Of course.  I’m getting a little nervous about Colorado Trail Race.  From work and moving and pedal breakage, I’ve had to cut short or miss a couple long rides in the month since Kanza.  And so I’m feeling like my fitness is a half step behind where it was this time last year.  That’s where most of my worry lies, not in equipment choice or route finding or logistics or any of the other thousand things that would be equally likely to inspire worry.  

Saturday's final rock tally. 

I was feeling like I haven’t quite been eating the snake as much as I should be this many weeks before an event like that.  So yesterday I parked in Bent Creek to climb some gravel roads: 476 to 5000 to 1206 to 5041 and back.   I had the seat bag and bar bag along, so strapped them on the bike and added weight by filling them with a random assortment of stuff from the car: couple extra liters of water, an entire bag of cookies, some batteries, the spare change from the ashtray.  I was also pushing the Flow/ Rampage combo up front (it's Dicky-approved!), which has approximately 450% more rotating weight and 300% more rolling resistance than I usually go for.

Started up the road and the worry kicked in.  Worry worry worry.  The bike still didn't seem heavy enough to give me the training I was looking for.  I stopped and picked up a rock off the ground and put it in the seatbag.  Every time I caught myself worrying about the CTR, I stopped and pick up another rock.  A rock representative in its size to the worry I was feeling.  

Eventually I found myself stopping less often to pick up rocks.  With each rock I added, I shed a worry.  The worries were strewn behind me down the road and all I had left to do was ride my bike.

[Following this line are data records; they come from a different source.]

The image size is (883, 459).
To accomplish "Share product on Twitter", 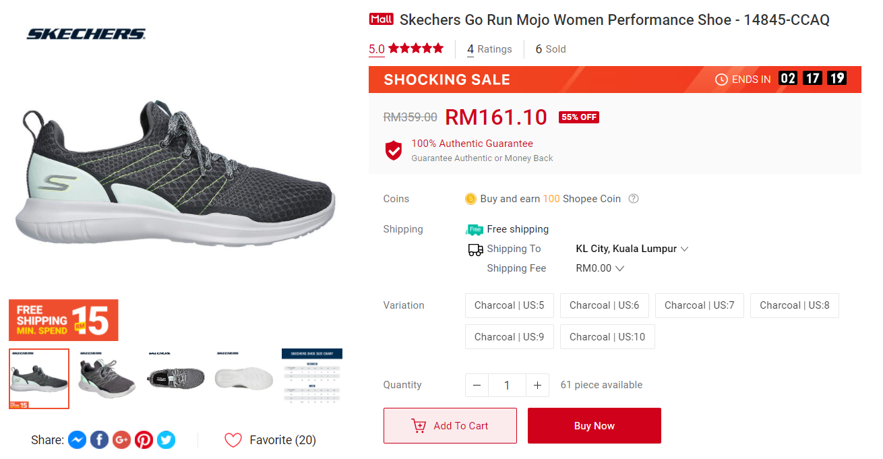I will click(166, 440).
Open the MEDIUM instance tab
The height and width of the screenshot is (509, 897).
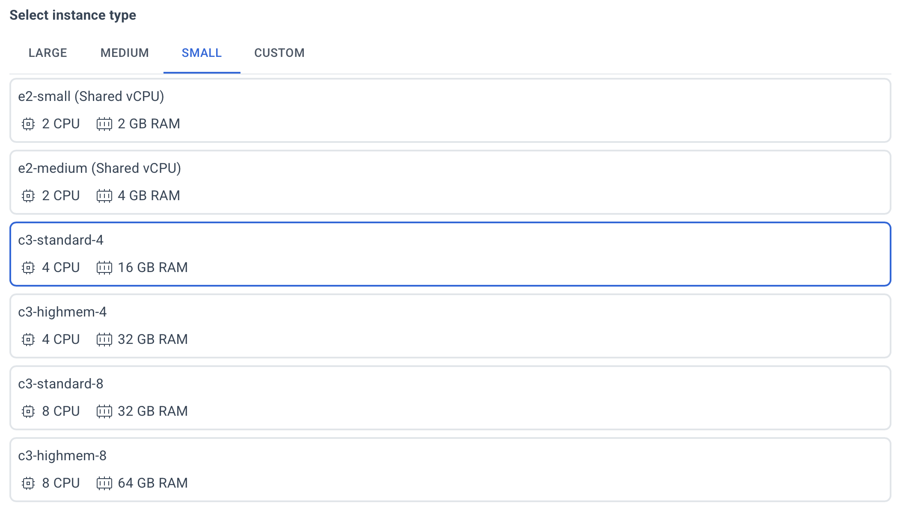click(x=125, y=53)
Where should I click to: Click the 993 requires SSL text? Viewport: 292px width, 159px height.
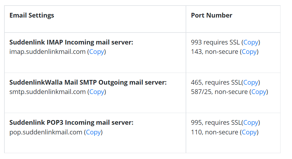point(215,42)
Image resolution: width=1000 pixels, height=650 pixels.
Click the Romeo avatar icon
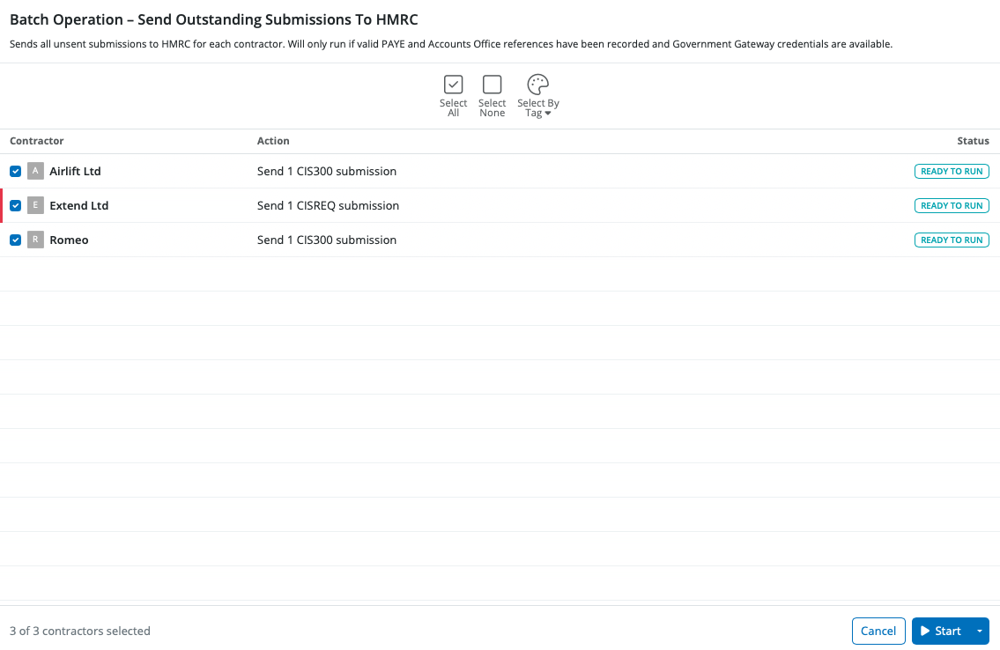click(35, 240)
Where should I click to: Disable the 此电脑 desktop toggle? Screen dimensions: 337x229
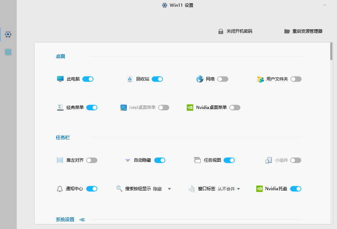click(88, 79)
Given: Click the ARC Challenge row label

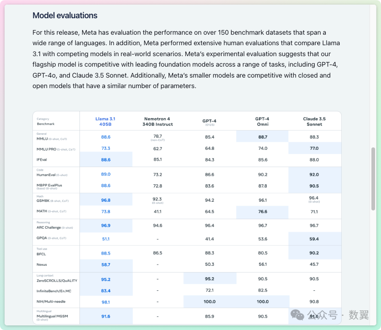Looking at the screenshot, I should coord(55,227).
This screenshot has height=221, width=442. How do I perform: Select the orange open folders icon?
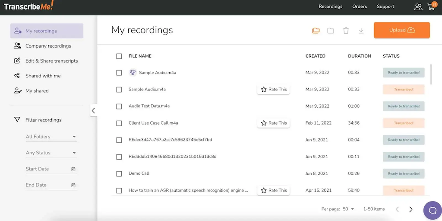coord(316,31)
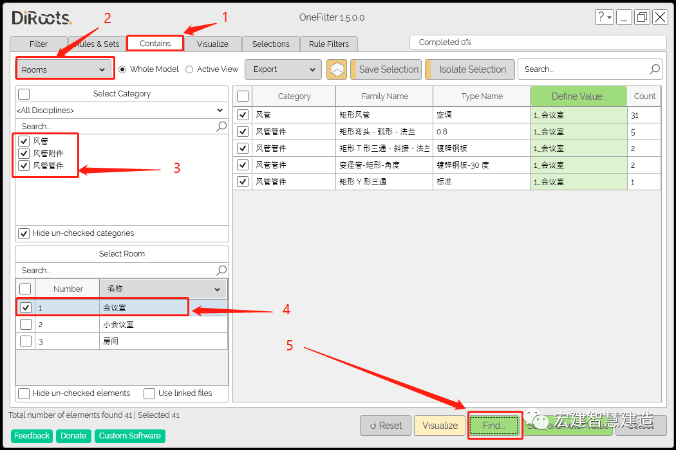676x450 pixels.
Task: Uncheck the 风管附件 category checkbox
Action: pyautogui.click(x=24, y=153)
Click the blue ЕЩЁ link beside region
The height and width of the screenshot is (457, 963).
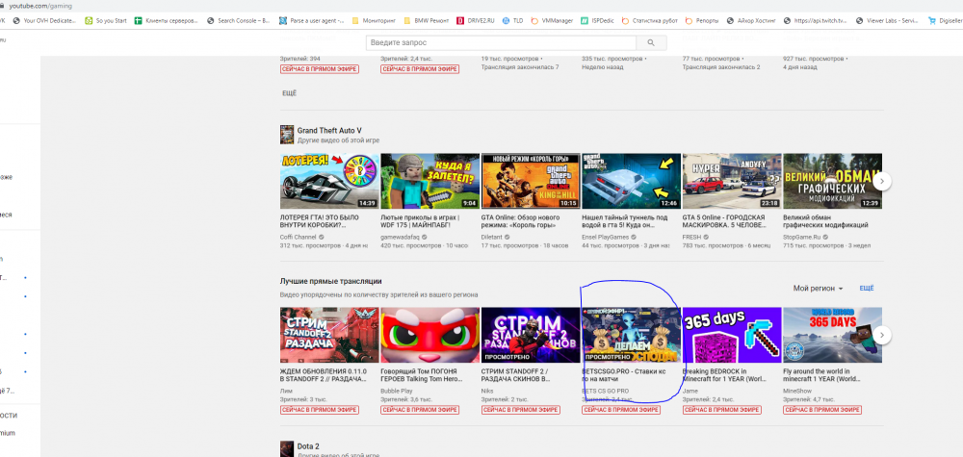click(866, 289)
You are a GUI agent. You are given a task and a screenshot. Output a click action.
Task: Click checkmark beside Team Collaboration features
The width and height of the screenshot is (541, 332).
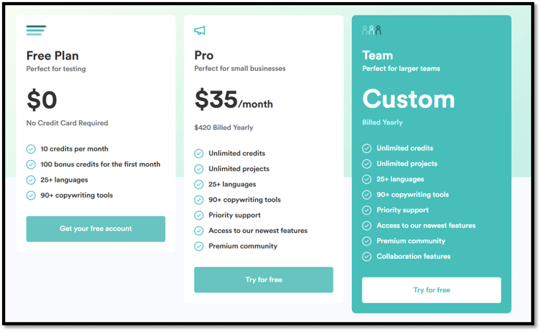367,257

And maybe it’s the worry that drags me down.  The less I allow myself to slide into the pattern of worry worry worry, the lighter the bike will be, the better my ride will go.  Worry is distraction and negativity. My best racing experiences-- maybe not my fastest, but my most satisfying-- are always the races where I roll up to the start with a minimum of worry.  Of course, not adding a rock every time I start to worry would also keep the bike light, I suppose.  The trick for CTR will be dispelling worry without adding rocks in its place.

By the end of the ride on Saturday I’d been riding a 51 pound bike, but my climbing speed didn't really change over the course of the six hours.  So was the worry holding me back as much as the rocks did, or more?

* thanks to They Might Be Giants for the title pun...


  1. All I can tell you from my prep for this race is get out there an push your bike up steep hills.....and work on your core strength. Fitness/speed helps, but if you can't push/hike your bike or if your back, abs, arms fail...speed/fitness is nothing.

  2. Pisgah is all about pushing your bike up steep hills. Next year you should come out here to train!

  3. no need to worry, you are a rock.

  4. WTG, training all Rocky IV style.

  5. 'snake is delicious' has become my suffermantra. Thanks Emily!

  6. DANG. Philosophy, esoteria and bike racing all together. Thanks Emily!

  7. I like the idea of picking up rocks every time I worry about something.

  8. I can hardly wait to watch your SPOT move along the CTR. I will be there in spirit, making those pedals a bit easier to turn over.